Feb 16, 2024 - News

How insurance is impacting San Diego's HOAs

Estimated number of HOAs, condominiums and cooperatives with fees, 2023
Data: Foundation for Community Association Research; Map: Alice Feng/Axios

More than 14.4 million Californians live in housing associations, making those fees an important piece of San Diego's expensive housing market.

Why it matters: Homebuyers looking at condos or townhomes for their lower prices might not realize HOA dues can cost thousands annually and can escalate over time, Axios' Sami Sparber writes.

Between the lines: HOA fees cover communal things like maintenance, landscaping, pools, gyms and other amenities.

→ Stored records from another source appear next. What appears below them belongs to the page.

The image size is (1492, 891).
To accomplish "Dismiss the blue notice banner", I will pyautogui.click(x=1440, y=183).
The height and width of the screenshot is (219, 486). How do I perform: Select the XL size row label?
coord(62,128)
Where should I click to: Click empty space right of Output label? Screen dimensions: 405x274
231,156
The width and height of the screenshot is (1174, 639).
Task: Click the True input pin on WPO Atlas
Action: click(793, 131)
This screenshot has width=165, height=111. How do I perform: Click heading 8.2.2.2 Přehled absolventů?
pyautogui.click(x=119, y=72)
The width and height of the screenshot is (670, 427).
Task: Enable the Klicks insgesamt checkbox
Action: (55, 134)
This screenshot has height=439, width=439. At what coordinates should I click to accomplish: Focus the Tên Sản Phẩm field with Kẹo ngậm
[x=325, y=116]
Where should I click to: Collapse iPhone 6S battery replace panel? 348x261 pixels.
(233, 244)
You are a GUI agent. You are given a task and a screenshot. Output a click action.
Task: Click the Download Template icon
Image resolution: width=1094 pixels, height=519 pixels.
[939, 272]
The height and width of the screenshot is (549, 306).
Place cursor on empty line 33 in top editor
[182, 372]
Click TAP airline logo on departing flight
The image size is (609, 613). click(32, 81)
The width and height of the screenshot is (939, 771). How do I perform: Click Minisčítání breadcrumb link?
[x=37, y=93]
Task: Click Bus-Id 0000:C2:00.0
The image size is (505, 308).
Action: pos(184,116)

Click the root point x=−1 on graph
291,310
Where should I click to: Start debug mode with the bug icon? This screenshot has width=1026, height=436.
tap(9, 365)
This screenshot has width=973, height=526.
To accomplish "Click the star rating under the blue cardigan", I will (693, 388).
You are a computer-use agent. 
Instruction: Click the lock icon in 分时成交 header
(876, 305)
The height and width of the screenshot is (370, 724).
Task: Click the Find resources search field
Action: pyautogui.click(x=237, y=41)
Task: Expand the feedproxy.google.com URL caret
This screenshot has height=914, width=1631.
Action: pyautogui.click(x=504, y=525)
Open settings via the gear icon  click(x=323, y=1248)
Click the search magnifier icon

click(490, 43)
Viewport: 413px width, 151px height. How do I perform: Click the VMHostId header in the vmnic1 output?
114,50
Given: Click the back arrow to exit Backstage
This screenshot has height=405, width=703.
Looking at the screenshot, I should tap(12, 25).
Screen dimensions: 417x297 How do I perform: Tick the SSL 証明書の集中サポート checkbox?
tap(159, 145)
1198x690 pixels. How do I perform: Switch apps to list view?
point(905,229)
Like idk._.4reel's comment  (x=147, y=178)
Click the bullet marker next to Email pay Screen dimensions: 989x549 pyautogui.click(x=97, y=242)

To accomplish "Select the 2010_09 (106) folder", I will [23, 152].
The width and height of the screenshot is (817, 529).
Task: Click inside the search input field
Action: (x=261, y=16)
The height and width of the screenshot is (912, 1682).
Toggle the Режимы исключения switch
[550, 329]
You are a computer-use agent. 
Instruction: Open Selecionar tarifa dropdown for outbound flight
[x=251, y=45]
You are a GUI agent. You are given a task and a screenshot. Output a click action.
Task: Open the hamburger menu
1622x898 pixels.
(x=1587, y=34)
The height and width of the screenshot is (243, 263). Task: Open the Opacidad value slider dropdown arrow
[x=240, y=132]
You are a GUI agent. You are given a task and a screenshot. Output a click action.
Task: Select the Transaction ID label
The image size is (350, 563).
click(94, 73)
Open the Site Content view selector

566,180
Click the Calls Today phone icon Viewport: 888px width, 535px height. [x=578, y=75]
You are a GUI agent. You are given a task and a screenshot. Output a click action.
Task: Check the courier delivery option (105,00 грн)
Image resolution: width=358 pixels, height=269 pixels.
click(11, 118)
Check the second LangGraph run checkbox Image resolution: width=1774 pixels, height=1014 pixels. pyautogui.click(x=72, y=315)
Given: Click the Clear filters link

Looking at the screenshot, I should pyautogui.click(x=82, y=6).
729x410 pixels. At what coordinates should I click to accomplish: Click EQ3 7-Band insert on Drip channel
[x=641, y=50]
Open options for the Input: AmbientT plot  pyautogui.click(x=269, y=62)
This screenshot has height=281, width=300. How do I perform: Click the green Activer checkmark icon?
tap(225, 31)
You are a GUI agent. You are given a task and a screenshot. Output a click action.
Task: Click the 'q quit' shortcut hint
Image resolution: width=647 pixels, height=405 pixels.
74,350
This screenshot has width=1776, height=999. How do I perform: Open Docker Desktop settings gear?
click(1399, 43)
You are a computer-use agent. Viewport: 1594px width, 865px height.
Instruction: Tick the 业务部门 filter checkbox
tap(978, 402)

Associations also often insure buildings and homes' exteriors.

  • In San Diego, fees can range from under $100 for detached homes in suburban neighborhoods to more than $1,000 per month at luxury downtown condos.

Zoom in: As hundreds of thousands of San Diego County properties face higher insurance premiums because of extreme weather threats, HOA fees are going up, local real estate broker Spencer Lugash explained.

  • Some insurers have also abandoned California, forcing associations to seek new, potentially more expensive policies for their buildings and developments.
  • Plus, HOA boards need to keep up with inflation and rising costs of labor.
  • That cost burden falls on the homeowner, who may face sudden, drastic increases in housing costs.

What they're saying: "It can quickly turn into something you can no longer afford," Lugash said.

  • Yes, but: HOA boards can only increase dues annually and can't exceed 20% without membership approval, with some exceptions, per California law.

Be smart: Condo buyers should pay close attention to the building's age, condition, location and finances, Clare Trapasso with Realtor.com told Axios.

  • "If they're buying [in] an older building that doesn't have much in its reserve fund to pay for emergencies, and the building floods frequently or the elevator gives out, then each individual condo owner may see their monthly HOA fees go up," says Trapasso, the company's executive news editor.

What's next: If dues change, the association board should report that in the community newsletter, website, notices or meetings, according to Thomas M. Skiba, CEO of the Community Associations Institute.

  • Typically, condo fees don't go down unless a special assessment — extra fees charged under unforeseen circumstances — ends, or the building gets an influx of cash, Trapasso says.